Executive Intelligence Review


Trump Objects to Certain Provisions in Defense Authorization Act

Aug. 14, 2018 (EIRNS)—President Donald Trump signed the fiscal year 2019 National Defense Authorization Act yesterday with much fanfare. In his public remarks, Trump praised the bill as providing the largest boost to the U.S. military in many years. However, his signing statement, as posted on the White House website, indicated that he had objections to numerous provisions of the bill, including many dealing with foreign relations. His objections are primarily about implied or direct restrictions on his right to act on certain issues under his presidential powers as commander in chief, rather than the issues themselves. Nonetheless it is worth taking note that the areas involved include: Russian sovereignty over Crimea; blocking U.S. funding for implementation of the Open Skies Treaty; limitation on military cooperation with Russia; strengthening the military of Taiwan; prohibition on China’s participation in RIMPAC; and certification regarding the Saudi-U.A.E. campaign in Yemen.

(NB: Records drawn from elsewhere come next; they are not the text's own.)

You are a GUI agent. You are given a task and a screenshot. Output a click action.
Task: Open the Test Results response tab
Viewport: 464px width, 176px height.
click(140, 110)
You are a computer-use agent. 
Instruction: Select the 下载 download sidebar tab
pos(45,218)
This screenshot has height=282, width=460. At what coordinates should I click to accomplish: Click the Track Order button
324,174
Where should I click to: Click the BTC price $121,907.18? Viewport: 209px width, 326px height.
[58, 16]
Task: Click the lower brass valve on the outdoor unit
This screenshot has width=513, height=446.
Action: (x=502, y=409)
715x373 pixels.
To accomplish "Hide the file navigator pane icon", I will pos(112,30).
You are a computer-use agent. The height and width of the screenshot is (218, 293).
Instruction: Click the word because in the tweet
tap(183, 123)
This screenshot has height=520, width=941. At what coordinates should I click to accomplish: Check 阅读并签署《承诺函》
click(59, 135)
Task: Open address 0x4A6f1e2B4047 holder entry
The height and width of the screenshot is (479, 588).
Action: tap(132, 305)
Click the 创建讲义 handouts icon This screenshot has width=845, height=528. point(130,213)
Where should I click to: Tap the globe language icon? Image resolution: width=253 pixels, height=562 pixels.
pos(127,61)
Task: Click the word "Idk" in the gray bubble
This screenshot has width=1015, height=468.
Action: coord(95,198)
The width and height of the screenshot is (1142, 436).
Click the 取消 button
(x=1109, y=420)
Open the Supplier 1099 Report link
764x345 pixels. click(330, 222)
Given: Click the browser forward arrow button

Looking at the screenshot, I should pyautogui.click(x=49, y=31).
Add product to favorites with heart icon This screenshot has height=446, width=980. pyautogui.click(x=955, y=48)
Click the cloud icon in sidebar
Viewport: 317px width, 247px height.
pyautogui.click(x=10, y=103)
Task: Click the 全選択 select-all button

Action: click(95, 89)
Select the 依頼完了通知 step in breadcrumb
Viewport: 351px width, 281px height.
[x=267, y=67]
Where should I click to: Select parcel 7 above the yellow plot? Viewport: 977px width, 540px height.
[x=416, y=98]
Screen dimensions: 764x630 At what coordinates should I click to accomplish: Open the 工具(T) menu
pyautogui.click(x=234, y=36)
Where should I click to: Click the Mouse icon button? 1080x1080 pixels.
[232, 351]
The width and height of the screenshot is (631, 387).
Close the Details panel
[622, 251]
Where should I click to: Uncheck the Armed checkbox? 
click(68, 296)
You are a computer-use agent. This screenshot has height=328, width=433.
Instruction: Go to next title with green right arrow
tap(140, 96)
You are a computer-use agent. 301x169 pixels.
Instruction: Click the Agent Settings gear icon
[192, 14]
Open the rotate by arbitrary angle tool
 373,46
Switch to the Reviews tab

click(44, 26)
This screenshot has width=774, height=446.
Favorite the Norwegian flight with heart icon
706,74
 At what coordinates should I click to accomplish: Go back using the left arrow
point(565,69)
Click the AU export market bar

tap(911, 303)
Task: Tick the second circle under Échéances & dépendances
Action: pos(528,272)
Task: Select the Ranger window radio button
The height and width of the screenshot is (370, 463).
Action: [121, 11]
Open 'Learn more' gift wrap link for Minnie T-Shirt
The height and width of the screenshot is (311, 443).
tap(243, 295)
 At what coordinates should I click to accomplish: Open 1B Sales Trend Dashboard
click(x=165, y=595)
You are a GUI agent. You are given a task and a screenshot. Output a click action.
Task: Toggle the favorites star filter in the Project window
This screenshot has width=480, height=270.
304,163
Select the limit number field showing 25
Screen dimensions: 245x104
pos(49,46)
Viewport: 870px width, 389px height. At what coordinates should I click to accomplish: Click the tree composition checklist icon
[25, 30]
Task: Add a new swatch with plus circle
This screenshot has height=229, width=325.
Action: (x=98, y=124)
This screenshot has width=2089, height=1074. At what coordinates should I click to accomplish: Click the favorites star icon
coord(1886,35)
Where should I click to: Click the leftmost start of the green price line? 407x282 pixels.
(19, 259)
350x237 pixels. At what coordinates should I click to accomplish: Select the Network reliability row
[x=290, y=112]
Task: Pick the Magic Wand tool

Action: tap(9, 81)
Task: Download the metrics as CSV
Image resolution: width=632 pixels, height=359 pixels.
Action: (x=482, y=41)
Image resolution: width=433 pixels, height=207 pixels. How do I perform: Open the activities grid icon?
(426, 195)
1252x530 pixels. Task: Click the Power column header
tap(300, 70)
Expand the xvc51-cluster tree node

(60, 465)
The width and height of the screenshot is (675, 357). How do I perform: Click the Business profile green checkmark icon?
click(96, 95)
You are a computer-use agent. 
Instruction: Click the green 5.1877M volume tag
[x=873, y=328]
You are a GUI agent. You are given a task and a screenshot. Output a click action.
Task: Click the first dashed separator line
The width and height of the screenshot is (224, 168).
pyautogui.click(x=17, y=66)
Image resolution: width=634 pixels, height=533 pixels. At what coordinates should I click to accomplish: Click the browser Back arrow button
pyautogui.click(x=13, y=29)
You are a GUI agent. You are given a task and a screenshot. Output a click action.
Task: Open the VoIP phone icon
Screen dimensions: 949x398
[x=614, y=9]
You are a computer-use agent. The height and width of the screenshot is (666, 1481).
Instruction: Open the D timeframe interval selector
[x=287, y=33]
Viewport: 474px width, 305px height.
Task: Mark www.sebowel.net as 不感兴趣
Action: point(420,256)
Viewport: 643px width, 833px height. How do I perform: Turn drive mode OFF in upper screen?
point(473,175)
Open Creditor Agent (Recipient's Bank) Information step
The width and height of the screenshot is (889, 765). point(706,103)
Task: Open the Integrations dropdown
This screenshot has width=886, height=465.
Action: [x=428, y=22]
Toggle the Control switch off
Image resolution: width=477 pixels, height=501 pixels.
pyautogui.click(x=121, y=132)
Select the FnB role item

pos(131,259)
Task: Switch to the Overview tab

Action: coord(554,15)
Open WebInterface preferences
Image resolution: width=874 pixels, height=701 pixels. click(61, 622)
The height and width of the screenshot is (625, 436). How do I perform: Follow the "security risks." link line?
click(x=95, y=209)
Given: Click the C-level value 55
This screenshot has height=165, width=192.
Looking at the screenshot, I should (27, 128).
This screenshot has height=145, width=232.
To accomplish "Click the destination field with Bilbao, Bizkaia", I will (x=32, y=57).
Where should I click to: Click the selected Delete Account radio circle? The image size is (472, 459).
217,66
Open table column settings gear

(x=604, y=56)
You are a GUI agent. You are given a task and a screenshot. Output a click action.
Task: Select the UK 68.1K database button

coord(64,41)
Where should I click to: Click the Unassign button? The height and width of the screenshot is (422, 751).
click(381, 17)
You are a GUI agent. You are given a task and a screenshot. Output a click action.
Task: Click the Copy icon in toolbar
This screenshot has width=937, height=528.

A number of those provisions require the President to certify to Congress that certain stipulated conditions have been met before he can take certain diplomatic and military actions. Other provisions “purport to dictate” the position of the U.S. in external military and foreign affairs. In both cases, the statement says that the President will treat those provisions consistent with Article I executive authorities under the U.S. Constitution,

“including the authorities to determine the terms upon which recognition is given to foreign sovereigns, to receive foreign representatives, and to conduct the Nation’s diplomacy.”

One of the sections enumerated at this point in the statement prohibits the expenditure of funds for any activity that recognizes the sovereignty of the Russian Federation over Crimea.